The opinion of the court seeks to avoid the thirty-day time limit by saying that the court understands that the code authorities do not in fact require applications for review by them to be made within the time limited by statute from the date of the promulgation. It is held that, if the action to review an order of the industrial commission is not commenced by service of a summons within thirty days from the date of the order, the court has no jurisdiction to review the order. Gough v. Industrial Comm. 165 Wis. 632, 162 N. W. 434; New Dells Lumber Co. v. Industrial Comm. 166 Wis. 207, 164 N. W. 824; Milwaukee-Western Fuel Co. v. Industrial Comm. 172 Wis. 561, 179 N. W. 763. It is also settled that this court has no jurisdiction to review an order or judgment unless appeal to it is made within the statutory time.
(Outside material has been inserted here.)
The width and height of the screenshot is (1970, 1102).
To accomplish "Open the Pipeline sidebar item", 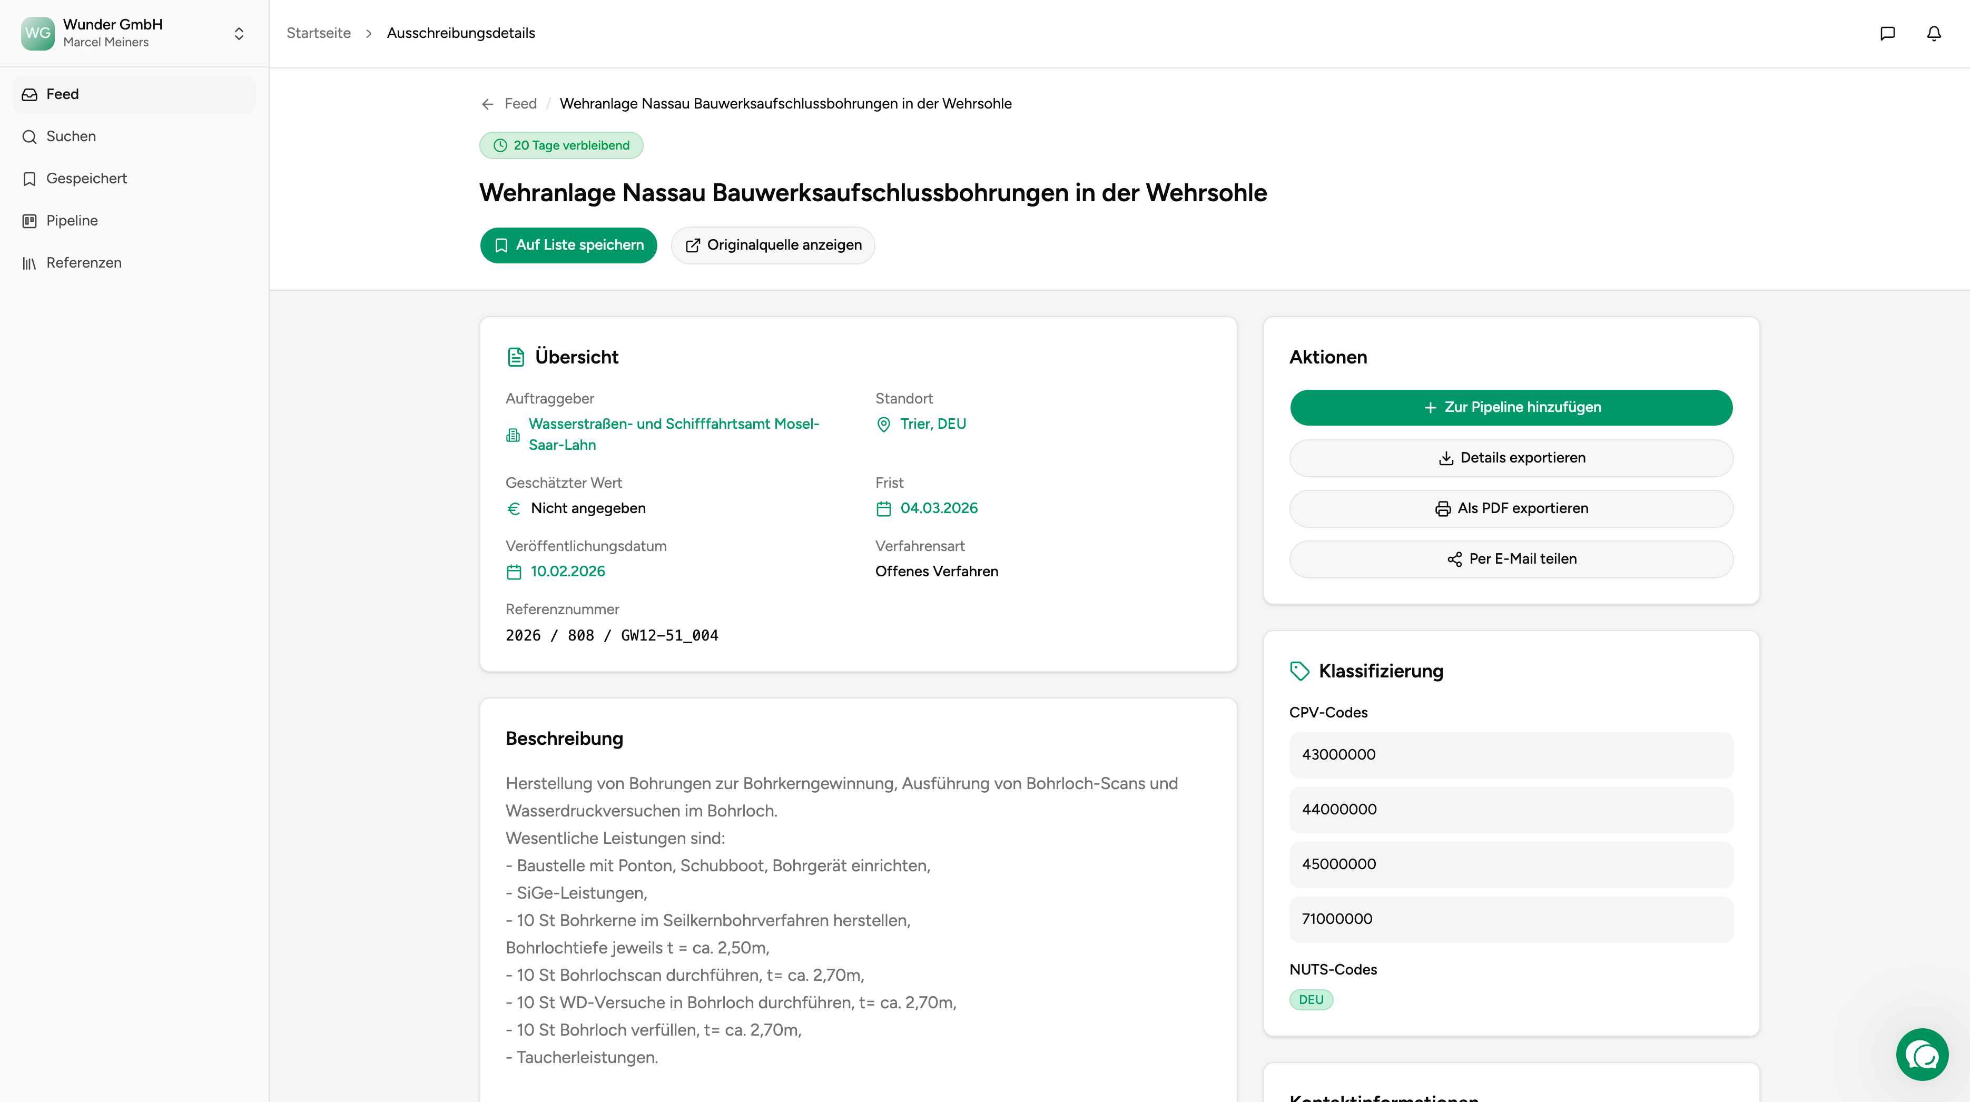I will (x=72, y=220).
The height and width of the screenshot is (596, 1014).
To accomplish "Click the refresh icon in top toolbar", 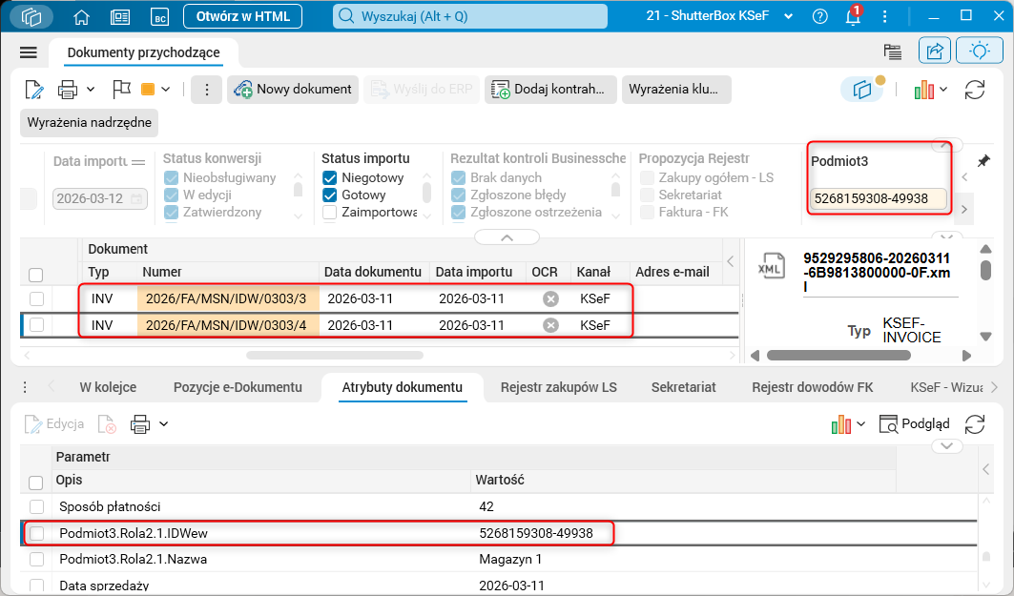I will click(x=975, y=90).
Herrick v. Racine Warehouse & Dock Co. 43 Wis. 93; Hall v. Gilman, 90 Wis. 455, 63 N. W. 1044. It seems to me strange indeed that, while neither the supreme court nor the circuit court can acquire jurisdiction to review an order when application for review is not made to it within the time limited by statute, that the governor acquires jurisdiction to entertain a review if he sees fit to do so although the period for appealing to him has expired. If one should apply to the governor for a modification of a code more than thirty days after its promulgation, this would be an entirely distinct proceeding in which he would be permitted to introduce facts showing the ground on which he sought modification. It would not be a review of the facts on which the code was based. Jurisdiction to entertain such a review is limited by the thirty-day provision just as a court review is so limited by the Workmen’s Compensation Act.
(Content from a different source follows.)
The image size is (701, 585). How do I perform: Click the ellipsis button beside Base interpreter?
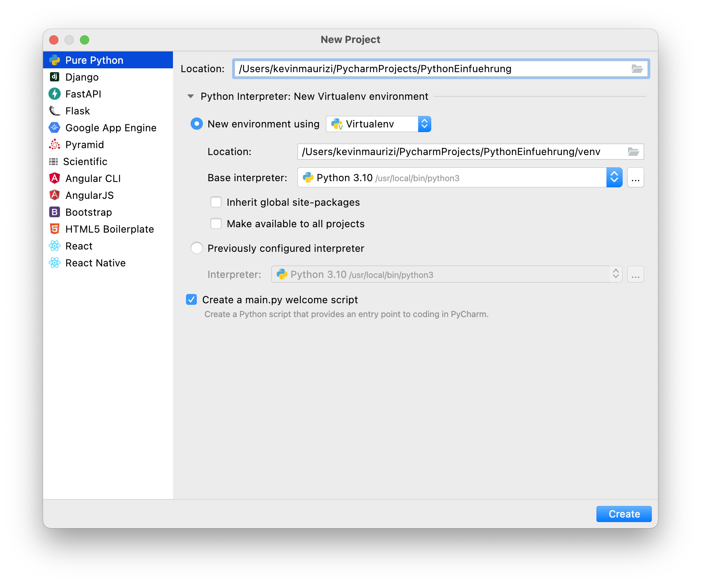(635, 177)
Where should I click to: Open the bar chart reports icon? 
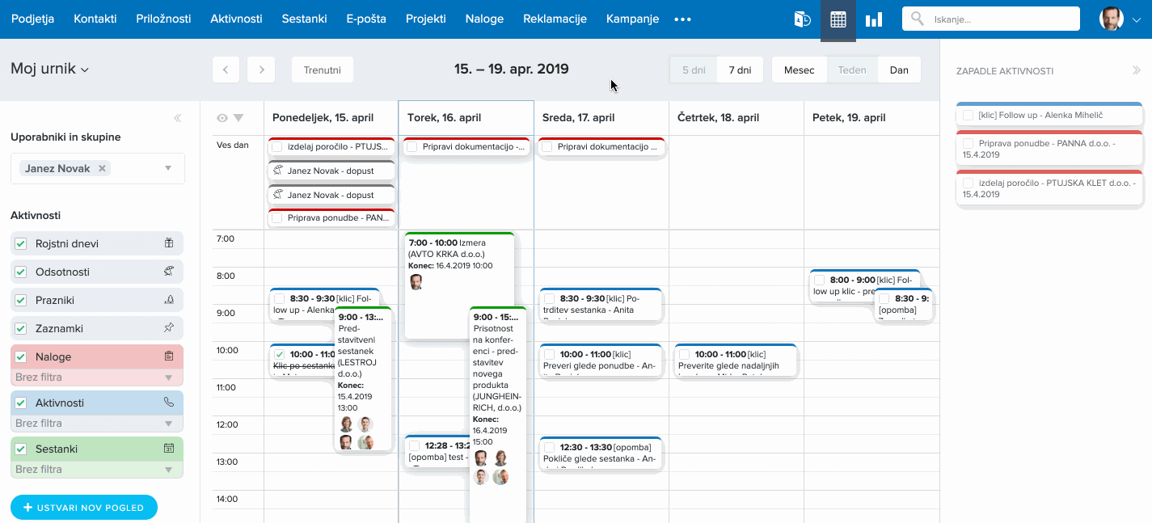(x=873, y=19)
*377It is said in the opinion of the court that the decision of this court in Corstvet v. Bank of Deerfield, 220 Wis. 209, 263 N. W. 687, rules the point now under consideration against the appellant. If it does, I fear that we erred in that decision. However, there is a wide difference between the situations of the appellant in that case and the appellant in this. Every depositor of all the banks in the state was not affected by the ruling of the banking commissioner in that case, as it is here decided that every employer and every employee in the state engaged in the barber trade is bound by the promulgation of the barber code. Only the depositors in the Deerfield Bank were affected by the action of the banking commissioner there involved. The appealing depositor certainly knew of the pendency of the stabilization proceedings which resulted in the approval of the banking commissioner of the agreement which he had declined to sign. He was, by his refusal to sign, a party to the stabilization proceedings just as much as were the depositors who signed it. He knew, presumably, at least there was no suggestion that he did not know, of the date of the commissioner’s approval in time to appeal to the banking review board within thirty days if he desired to attack the approved agreement. The appealing depositor might not unreasonably be held to have had such notice of the stabilization proceedings and of the banking commissioner’s action as constituted due process. In no sense was the appellant here a party to any proceeding before the governor or before those who by his appointment were charged with drafting the code in the first instance. By no stretch of reason can a barber in Superior, three hundred miles from the offices of the governor and his appointees, be considered to have had notice of any proceeding or hearing before them or of the promulgation date of the code. But, whether the holding of the Corstvet Case was right or *378wrong, I cannot subscribe to the doctrine that the appellant here has had the notice and opportunity to be heard in court that is essential to due process.

For the reasons above stated, I am of opinion that the order of the circuit court overruling the demurrer to the complaint should be reversed.

I am authorized to state that Mr. Justice Fairchild and Mr. Justice Nelson concur in this opinion.

A motion for a rehearing was denied, without costs, on January 12, 1937.